Chieti-Vastese, la festa è solo sugli spalti

14 Marzo 2022

Match equilibrato, ma l’occasione più ghiotta è dei biancorossi col palo di Pierpaoli. All’Angelini 2000 tifosi per il centenario

CHIETI. La festa è tutta sugli spalti dell’Angelini con duemila tifosi del Chieti a celebrare il centenario della società. Una curva Volpi gremita come non si vedeva da tanti anni e colorata di neroverde con striscioni, sciarpe, fumogeni e coreografie. Un’atmosfera magica, nonostante l’assenza obbligata della tifoseria biancorossa, in un derby dove sul campo non festeggia nessuno perché tra teatini e Vastese finisce senza gol come all’andata. Meglio i biancorossi nel primo tempo, più intraprendente il Chieti nella ripresa anche se il primo e unico tiro in porta dei teatini è arrivato all’88’ con Verna.
Le occasioni migliori le ha avute la Vastese che ha colpito un palo al 40’ con Pierpaoli e nel secondo tempo non ha sfruttato buone situazioni, la più ghiotta con Di Filippo su corner, anche per merito del portiere Fusco, il migliore del Chieti insieme a Di Renzo. Il tecnico biancorosso D’Adderio ha sorpreso tutti all’inizio lasciando fuori gli attaccanti Alessandro, Alonzi e Ficara per proporre un tridente atipico con Stivaletta centravanti e Lenoci e Scafetta esterni.

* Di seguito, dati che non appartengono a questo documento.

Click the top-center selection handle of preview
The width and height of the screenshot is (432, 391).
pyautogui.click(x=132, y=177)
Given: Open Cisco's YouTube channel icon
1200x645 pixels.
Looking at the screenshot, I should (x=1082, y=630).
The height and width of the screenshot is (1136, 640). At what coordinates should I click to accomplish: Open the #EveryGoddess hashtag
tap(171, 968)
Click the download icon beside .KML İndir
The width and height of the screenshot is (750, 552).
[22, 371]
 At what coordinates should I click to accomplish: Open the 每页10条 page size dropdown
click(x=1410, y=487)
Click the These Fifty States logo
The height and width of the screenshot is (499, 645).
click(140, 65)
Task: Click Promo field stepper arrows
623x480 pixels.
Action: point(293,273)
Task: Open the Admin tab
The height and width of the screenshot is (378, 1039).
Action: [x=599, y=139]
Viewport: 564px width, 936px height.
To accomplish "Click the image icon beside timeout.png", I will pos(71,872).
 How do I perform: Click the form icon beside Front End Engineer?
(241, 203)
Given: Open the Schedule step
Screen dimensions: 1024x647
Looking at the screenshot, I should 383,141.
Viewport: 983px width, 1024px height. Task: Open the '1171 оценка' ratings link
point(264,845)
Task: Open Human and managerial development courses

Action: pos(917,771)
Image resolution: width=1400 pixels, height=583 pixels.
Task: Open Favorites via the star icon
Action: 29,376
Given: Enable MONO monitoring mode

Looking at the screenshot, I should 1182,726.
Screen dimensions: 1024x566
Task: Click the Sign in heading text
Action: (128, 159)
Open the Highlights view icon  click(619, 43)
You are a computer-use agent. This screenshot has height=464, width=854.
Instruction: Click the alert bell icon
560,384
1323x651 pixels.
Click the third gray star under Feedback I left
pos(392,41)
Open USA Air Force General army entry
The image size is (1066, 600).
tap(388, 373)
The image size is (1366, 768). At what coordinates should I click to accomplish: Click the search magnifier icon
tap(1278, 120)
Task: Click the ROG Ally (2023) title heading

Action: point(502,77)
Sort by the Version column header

Nel Chieti le novità sono Fusco in porta, Di Renzo in difesa e Puglielli quinto a sinistra.
Nei primi 20' i neroverdi sono intimoriti, meglio la Vastese che gioca con personalità ed è pericolosa soprattutto con gli inserimenti senza palla di Pierpaoli. Il centrocampista scuola Vis Pesaro si crea l’occasione più importante al 40’ quando stacca di testa sulla punizione di Agnello e colpisce il palo su deviazione di Fusco. Lo stesso Agnello al 44’ è pericoloso con un tiro dalla distanza, mentre il Chieti si affaccia dalle parti di Di Rienzo solo con una girata alta di Fabrizi. Nella ripresa, il Chieti alza il baricentro e la Vastese prova a vincerla con i cambi perché D’Adderio manda dentro l’ex Alessandro, Ficara e Alonzi. È una partita a scacchi, con Lucarelli che risponde inserendo a centrocampo Coulibaly per avere più copertura, spostando Ventola nei tre di difesa per reggere la velocità di Alessandro e Pietrantonio quinto a sinistra per dare più spinta sulla fascia. Servirebbe un episodio per sbloccare il derby, ma l’arbitro lascia correre prima su un presunto tocco di mano in area di Altobelli, poi per un atterramento di Coulibaly (a farne le spese è Orlando, espulso dalla panchina per proteste) e infine per un contatto dubbio tra Fusco e Di Filippo. Di Pierpaoli e Ficara nel finale le occasioni migliori della Vastese che, però, non riesce a sfondare e scivola fuori dai play off. Per il Chieti resta il rammarico di non aver festeggiato con una vittoria davanti ai duemila dell'Angelini. Ma è un buon punto in chiave salvezza.